### Work required
Reproduce only this part of the listing: the line with "Toggle the Group checkbox in Triggers", plus every line after it through the last.

### Data listing
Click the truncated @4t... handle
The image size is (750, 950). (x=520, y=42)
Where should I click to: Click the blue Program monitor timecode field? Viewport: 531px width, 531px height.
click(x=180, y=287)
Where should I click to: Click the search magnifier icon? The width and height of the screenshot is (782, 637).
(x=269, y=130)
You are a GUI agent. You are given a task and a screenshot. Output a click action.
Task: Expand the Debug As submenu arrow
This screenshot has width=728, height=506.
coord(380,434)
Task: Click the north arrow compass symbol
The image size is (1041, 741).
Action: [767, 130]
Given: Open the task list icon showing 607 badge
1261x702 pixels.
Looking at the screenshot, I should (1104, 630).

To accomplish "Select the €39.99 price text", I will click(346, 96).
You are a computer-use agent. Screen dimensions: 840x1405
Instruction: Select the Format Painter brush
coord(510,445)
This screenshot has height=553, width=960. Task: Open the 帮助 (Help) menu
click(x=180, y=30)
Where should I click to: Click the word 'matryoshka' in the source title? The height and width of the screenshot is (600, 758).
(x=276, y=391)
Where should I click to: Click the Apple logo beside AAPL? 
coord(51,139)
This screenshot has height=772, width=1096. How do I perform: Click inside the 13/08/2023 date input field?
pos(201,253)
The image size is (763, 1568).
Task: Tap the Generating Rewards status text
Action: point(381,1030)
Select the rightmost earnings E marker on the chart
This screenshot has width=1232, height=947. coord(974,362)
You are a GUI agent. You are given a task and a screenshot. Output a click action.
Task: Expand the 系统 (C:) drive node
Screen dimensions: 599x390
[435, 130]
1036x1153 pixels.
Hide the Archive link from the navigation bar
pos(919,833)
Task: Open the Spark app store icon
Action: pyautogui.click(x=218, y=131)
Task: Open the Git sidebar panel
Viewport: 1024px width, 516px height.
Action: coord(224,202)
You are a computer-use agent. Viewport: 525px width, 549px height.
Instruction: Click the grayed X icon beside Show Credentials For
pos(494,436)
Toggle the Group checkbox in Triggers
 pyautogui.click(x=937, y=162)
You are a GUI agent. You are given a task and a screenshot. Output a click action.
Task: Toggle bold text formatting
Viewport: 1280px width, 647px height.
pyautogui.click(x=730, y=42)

### Exercise answer
Toggle the Group checkbox in Triggers
 pyautogui.click(x=937, y=162)
You are a GUI agent. You are given a task and a screenshot. Output a click action.
Task: Toggle bold text formatting
Viewport: 1280px width, 647px height.
pyautogui.click(x=730, y=42)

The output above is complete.